| EXERCISE INSTRUCTIONS |
In the Bayesian neural networks thread, which kind of network does pkoird suggest might answer datastoat's question about priors?

| SUPPLIED PASSAGE |
[BEGIN]

[HN Gopher] Bayesian Neural Networks
___________________________________________________________________
Bayesian Neural Networks
Author : reqo
Score : 231 points
Date : 2024-11-18 16:47 UTC (4 days ago)
(HTM) web link (www.cs.toronto.edu)
(TXT) w3m dump (www.cs.toronto.edu)
| datastoat wrote:
| I like Bayesian inference for few-parameter models where I have
| solid grounds for choosing my priors. For neural networks, I like
| to ask people "what's your prior for ReLU versus LeakyReLU versus
| sigmoid?" and I've never gotten a convincing answer.
| salty_biscuits wrote:
| I'm sure there is a way of interpreting a relu as a sparsity
| prior on the layer.
| pkoird wrote:
| Kolmogorov Arnold nets might have an answer for you!
| jwuphysics wrote:
| Could you say a bit more about how so?

[END]

| DATASET EXTRACT |
[BEGIN]

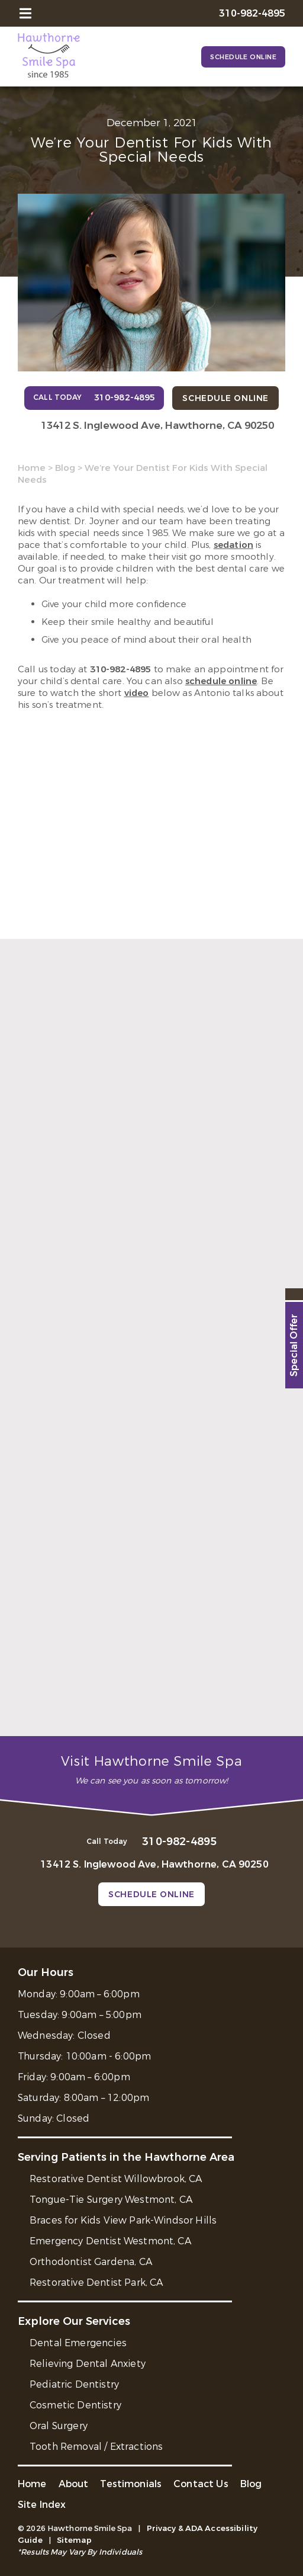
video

[END]

| ANSWER TO THIS TASK |
Kolmogorov Arnold nets.